* **Description of the task**
Below is a set of records; restate each one word for word.

* **Collected data**
● ● ● ●
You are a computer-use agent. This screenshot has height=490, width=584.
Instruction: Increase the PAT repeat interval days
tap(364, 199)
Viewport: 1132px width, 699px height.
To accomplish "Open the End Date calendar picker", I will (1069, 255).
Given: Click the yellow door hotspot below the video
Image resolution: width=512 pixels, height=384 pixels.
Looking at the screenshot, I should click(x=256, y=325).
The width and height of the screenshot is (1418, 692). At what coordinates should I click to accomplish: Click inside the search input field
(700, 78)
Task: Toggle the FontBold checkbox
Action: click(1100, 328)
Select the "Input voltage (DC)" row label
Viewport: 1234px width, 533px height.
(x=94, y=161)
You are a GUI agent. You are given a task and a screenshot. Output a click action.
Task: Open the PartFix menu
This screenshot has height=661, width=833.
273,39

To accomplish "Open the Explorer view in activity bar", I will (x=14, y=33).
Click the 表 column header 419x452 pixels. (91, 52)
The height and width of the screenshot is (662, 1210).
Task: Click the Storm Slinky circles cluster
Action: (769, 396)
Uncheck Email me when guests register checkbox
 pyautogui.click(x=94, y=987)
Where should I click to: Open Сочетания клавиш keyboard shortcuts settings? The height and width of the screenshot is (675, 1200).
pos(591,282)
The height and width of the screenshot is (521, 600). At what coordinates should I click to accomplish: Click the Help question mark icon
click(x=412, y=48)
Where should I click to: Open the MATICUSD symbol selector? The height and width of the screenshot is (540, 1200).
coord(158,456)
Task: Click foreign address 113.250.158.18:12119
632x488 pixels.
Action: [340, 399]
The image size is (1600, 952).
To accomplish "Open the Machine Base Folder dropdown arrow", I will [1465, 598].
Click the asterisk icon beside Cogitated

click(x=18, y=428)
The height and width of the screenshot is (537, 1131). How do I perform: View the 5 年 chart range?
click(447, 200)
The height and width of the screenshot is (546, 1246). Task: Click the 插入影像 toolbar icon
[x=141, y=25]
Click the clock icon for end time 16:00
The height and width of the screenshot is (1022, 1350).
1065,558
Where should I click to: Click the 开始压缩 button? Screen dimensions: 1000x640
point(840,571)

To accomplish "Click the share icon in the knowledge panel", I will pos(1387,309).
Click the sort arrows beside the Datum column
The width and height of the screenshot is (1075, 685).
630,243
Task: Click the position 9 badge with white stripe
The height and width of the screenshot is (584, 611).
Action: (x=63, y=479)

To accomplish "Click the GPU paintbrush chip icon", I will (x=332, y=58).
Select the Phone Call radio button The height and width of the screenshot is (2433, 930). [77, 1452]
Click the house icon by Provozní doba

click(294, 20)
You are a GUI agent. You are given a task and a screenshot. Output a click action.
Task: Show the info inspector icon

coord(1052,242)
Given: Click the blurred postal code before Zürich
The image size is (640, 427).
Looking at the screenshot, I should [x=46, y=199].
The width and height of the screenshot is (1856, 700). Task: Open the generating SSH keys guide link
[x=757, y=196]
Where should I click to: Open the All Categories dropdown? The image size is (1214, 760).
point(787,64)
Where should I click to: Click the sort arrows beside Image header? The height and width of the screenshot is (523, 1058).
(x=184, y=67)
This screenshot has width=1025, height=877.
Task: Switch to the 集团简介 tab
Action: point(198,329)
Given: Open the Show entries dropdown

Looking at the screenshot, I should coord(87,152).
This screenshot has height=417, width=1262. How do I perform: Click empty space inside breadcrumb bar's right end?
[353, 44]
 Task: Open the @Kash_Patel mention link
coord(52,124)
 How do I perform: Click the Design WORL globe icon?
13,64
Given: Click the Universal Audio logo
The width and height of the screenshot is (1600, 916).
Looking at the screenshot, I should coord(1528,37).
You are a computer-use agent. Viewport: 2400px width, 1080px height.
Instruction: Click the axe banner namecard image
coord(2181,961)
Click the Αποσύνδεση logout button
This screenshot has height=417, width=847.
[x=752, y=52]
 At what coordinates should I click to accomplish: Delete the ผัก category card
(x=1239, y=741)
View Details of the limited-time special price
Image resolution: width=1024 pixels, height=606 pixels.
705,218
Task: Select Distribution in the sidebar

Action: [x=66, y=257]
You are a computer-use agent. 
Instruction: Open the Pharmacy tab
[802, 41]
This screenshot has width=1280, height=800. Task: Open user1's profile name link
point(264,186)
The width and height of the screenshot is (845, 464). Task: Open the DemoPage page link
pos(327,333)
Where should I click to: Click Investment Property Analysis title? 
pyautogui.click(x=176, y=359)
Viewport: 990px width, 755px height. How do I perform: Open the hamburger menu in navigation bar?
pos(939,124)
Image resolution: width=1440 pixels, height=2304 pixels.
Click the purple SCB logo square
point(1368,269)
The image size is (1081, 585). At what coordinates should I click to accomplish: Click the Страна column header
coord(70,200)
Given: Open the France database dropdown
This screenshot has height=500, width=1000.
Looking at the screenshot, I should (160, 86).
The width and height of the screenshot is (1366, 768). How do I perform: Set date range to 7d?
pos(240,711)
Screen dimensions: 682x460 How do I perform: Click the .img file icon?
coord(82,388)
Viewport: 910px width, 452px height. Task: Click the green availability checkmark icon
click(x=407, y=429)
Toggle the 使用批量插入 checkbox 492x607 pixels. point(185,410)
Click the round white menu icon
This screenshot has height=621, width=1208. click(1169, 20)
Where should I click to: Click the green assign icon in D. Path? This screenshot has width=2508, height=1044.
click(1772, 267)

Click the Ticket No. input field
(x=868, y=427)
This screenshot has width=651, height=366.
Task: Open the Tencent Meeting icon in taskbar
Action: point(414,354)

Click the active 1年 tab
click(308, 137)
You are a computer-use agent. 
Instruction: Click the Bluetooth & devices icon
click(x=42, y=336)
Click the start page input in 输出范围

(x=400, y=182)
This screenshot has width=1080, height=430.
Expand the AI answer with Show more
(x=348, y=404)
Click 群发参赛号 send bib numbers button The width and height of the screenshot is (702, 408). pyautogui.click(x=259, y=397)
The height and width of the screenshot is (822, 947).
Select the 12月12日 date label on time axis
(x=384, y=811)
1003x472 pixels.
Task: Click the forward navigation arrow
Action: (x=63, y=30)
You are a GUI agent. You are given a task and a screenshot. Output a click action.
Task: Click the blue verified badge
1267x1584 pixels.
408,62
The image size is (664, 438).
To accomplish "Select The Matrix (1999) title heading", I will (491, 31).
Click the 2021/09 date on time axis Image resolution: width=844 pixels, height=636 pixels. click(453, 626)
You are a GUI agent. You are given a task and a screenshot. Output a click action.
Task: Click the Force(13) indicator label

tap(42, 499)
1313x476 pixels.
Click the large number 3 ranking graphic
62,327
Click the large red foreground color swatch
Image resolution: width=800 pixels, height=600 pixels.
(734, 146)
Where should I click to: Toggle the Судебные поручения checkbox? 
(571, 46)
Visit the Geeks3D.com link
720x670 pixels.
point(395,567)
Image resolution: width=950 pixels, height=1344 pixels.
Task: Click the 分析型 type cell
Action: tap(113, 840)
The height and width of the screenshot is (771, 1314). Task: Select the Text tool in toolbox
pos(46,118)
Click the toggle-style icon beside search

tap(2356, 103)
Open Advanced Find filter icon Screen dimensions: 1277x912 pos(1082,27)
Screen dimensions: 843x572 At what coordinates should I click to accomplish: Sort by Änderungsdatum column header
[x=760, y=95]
● ● ● ●
* **Solution to this exercise**
You are a computer-use agent. This screenshot has height=490, width=584.
Instruction: Increase the PAT repeat interval days
tap(364, 199)
Viewport: 1132px width, 699px height.
To accomplish "Open the End Date calendar picker", I will (1069, 255).
Given: Click the yellow door hotspot below the video
Image resolution: width=512 pixels, height=384 pixels.
Looking at the screenshot, I should click(x=256, y=325).
The width and height of the screenshot is (1418, 692). At what coordinates should I click to accomplish: Click inside the search input field
(700, 78)
Task: Toggle the FontBold checkbox
Action: click(1100, 328)
Select the "Input voltage (DC)" row label
Viewport: 1234px width, 533px height.
(x=94, y=161)
You are a GUI agent. You are given a task and a screenshot. Output a click action.
Task: Open the PartFix menu
This screenshot has height=661, width=833.
273,39

To accomplish "Open the Explorer view in activity bar", I will (x=14, y=33).
Click the 表 column header 419x452 pixels. (91, 52)
The height and width of the screenshot is (662, 1210).
Task: Click the Storm Slinky circles cluster
Action: (769, 396)
Uncheck Email me when guests register checkbox
 pyautogui.click(x=94, y=987)
Where should I click to: Open Сочетания клавиш keyboard shortcuts settings? The height and width of the screenshot is (675, 1200).
pos(591,282)
The height and width of the screenshot is (521, 600). At what coordinates should I click to accomplish: Click the Help question mark icon
click(x=412, y=48)
Where should I click to: Open the MATICUSD symbol selector? The height and width of the screenshot is (540, 1200).
coord(158,456)
Task: Click foreign address 113.250.158.18:12119
632x488 pixels.
Action: [340, 399]
The image size is (1600, 952).
To accomplish "Open the Machine Base Folder dropdown arrow", I will [1465, 598].
Click the asterisk icon beside Cogitated

click(x=18, y=428)
The height and width of the screenshot is (537, 1131). How do I perform: View the 5 年 chart range?
click(447, 200)
The height and width of the screenshot is (546, 1246). Task: Click the 插入影像 toolbar icon
[x=141, y=25]
Click the clock icon for end time 16:00
The height and width of the screenshot is (1022, 1350).
1065,558
Where should I click to: Click the 开始压缩 button? Screen dimensions: 1000x640
point(840,571)

To accomplish "Click the share icon in the knowledge panel", I will pos(1387,309).
Click the sort arrows beside the Datum column
The width and height of the screenshot is (1075, 685).
630,243
Task: Click the position 9 badge with white stripe
The height and width of the screenshot is (584, 611).
Action: (x=63, y=479)

To accomplish "Click the GPU paintbrush chip icon", I will (x=332, y=58).
Select the Phone Call radio button The height and width of the screenshot is (2433, 930). [77, 1452]
Click the house icon by Provozní doba

click(294, 20)
You are a GUI agent. You are given a task and a screenshot. Output a click action.
Task: Show the info inspector icon

coord(1052,242)
Given: Click the blurred postal code before Zürich
The image size is (640, 427).
Looking at the screenshot, I should [x=46, y=199].
The width and height of the screenshot is (1856, 700). Task: Open the generating SSH keys guide link
[x=757, y=196]
Where should I click to: Open the All Categories dropdown? The image size is (1214, 760).
point(787,64)
Where should I click to: Click the sort arrows beside Image header? The height and width of the screenshot is (523, 1058).
(x=184, y=67)
This screenshot has width=1025, height=877.
Task: Switch to the 集团简介 tab
Action: point(198,329)
Given: Open the Show entries dropdown

Looking at the screenshot, I should coord(87,152).
This screenshot has height=417, width=1262. How do I perform: Click empty space inside breadcrumb bar's right end?
[353, 44]
 Task: Open the @Kash_Patel mention link
coord(52,124)
 How do I perform: Click the Design WORL globe icon?
13,64
Given: Click the Universal Audio logo
The width and height of the screenshot is (1600, 916).
Looking at the screenshot, I should coord(1528,37).
You are a computer-use agent. Viewport: 2400px width, 1080px height.
Instruction: Click the axe banner namecard image
coord(2181,961)
Click the Αποσύνδεση logout button
This screenshot has height=417, width=847.
[x=752, y=52]
 At what coordinates should I click to accomplish: Delete the ผัก category card
(x=1239, y=741)
View Details of the limited-time special price
Image resolution: width=1024 pixels, height=606 pixels.
705,218
Task: Select Distribution in the sidebar

Action: [x=66, y=257]
You are a computer-use agent. 
Instruction: Open the Pharmacy tab
[802, 41]
This screenshot has width=1280, height=800. Task: Open user1's profile name link
point(264,186)
The width and height of the screenshot is (845, 464). Task: Open the DemoPage page link
pos(327,333)
Where should I click to: Click Investment Property Analysis title? 
pyautogui.click(x=176, y=359)
Viewport: 990px width, 755px height. How do I perform: Open the hamburger menu in navigation bar?
pos(939,124)
Image resolution: width=1440 pixels, height=2304 pixels.
Click the purple SCB logo square
point(1368,269)
The image size is (1081, 585). At what coordinates should I click to accomplish: Click the Страна column header
coord(70,200)
Given: Open the France database dropdown
This screenshot has height=500, width=1000.
Looking at the screenshot, I should (160, 86).
The width and height of the screenshot is (1366, 768). How do I perform: Set date range to 7d?
pos(240,711)
Screen dimensions: 682x460 How do I perform: Click the .img file icon?
coord(82,388)
Viewport: 910px width, 452px height. Task: Click the green availability checkmark icon
click(x=407, y=429)
Toggle the 使用批量插入 checkbox 492x607 pixels. point(185,410)
Click the round white menu icon
This screenshot has height=621, width=1208. click(1169, 20)
Where should I click to: Click the green assign icon in D. Path? This screenshot has width=2508, height=1044.
click(1772, 267)

Click the Ticket No. input field
(x=868, y=427)
This screenshot has width=651, height=366.
Task: Open the Tencent Meeting icon in taskbar
Action: point(414,354)

Click the active 1年 tab
click(308, 137)
You are a computer-use agent. 
Instruction: Click the Bluetooth & devices icon
click(x=42, y=336)
Click the start page input in 输出范围

(x=400, y=182)
This screenshot has width=1080, height=430.
Expand the AI answer with Show more
(x=348, y=404)
Click 群发参赛号 send bib numbers button The width and height of the screenshot is (702, 408). pyautogui.click(x=259, y=397)
The height and width of the screenshot is (822, 947).
Select the 12月12日 date label on time axis
(x=384, y=811)
1003x472 pixels.
Task: Click the forward navigation arrow
Action: (x=63, y=30)
You are a GUI agent. You are given a task and a screenshot. Output a click action.
Task: Click the blue verified badge
1267x1584 pixels.
408,62
The image size is (664, 438).
To accomplish "Select The Matrix (1999) title heading", I will (491, 31).
Click the 2021/09 date on time axis Image resolution: width=844 pixels, height=636 pixels. click(453, 626)
You are a GUI agent. You are given a task and a screenshot. Output a click action.
Task: Click the Force(13) indicator label

tap(42, 499)
1313x476 pixels.
Click the large number 3 ranking graphic
62,327
Click the large red foreground color swatch
Image resolution: width=800 pixels, height=600 pixels.
(734, 146)
Where should I click to: Toggle the Судебные поручения checkbox? 
(571, 46)
Visit the Geeks3D.com link
720x670 pixels.
point(395,567)
Image resolution: width=950 pixels, height=1344 pixels.
Task: Click the 分析型 type cell
Action: tap(113, 840)
The height and width of the screenshot is (771, 1314). Task: Select the Text tool in toolbox
pos(46,118)
Click the toggle-style icon beside search

tap(2356, 103)
Open Advanced Find filter icon Screen dimensions: 1277x912 pos(1082,27)
Screen dimensions: 843x572 At what coordinates should I click to accomplish: Sort by Änderungsdatum column header
[x=760, y=95]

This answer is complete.